▸ **Exercise requirements**
Go line by line through the records below. Copy whichever lines contain the string "computer".

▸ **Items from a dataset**
• • • •

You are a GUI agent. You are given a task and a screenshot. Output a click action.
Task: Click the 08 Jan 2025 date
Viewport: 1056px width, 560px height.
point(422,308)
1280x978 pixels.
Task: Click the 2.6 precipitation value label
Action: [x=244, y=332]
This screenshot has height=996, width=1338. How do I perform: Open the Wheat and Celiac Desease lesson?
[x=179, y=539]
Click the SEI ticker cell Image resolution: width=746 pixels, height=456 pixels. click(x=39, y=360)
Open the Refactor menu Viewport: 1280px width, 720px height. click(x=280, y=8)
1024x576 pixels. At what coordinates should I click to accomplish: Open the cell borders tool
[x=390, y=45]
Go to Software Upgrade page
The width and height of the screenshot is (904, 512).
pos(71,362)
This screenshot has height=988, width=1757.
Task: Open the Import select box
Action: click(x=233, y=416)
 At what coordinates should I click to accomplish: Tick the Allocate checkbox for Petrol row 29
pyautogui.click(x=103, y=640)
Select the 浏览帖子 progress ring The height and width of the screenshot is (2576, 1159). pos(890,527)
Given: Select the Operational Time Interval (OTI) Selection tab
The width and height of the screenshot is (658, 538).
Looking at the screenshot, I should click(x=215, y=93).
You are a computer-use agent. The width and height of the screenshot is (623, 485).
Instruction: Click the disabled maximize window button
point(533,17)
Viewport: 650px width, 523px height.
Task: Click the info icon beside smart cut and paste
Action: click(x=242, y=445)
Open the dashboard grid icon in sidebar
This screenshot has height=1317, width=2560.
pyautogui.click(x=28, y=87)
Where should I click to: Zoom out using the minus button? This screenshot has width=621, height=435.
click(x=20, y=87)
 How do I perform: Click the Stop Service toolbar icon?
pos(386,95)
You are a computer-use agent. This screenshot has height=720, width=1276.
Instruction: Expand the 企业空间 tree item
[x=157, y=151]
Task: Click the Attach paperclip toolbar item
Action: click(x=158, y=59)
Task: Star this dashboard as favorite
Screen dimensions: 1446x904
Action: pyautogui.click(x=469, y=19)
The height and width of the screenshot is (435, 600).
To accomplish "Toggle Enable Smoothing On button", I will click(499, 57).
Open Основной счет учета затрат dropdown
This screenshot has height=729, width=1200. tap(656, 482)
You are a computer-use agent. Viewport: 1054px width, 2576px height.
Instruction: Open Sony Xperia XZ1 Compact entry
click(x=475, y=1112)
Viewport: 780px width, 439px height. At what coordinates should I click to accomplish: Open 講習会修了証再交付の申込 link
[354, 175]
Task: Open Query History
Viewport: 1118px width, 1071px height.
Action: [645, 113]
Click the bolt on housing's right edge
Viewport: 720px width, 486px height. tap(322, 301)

• • • •

▸ **Written reply**
You are a computer-use agent. The width and height of the screenshot is (623, 485).
You are a computer-use agent. This screenshot has height=720, width=1276.
You are a computer-use agent. Viewport: 1054px width, 2576px height.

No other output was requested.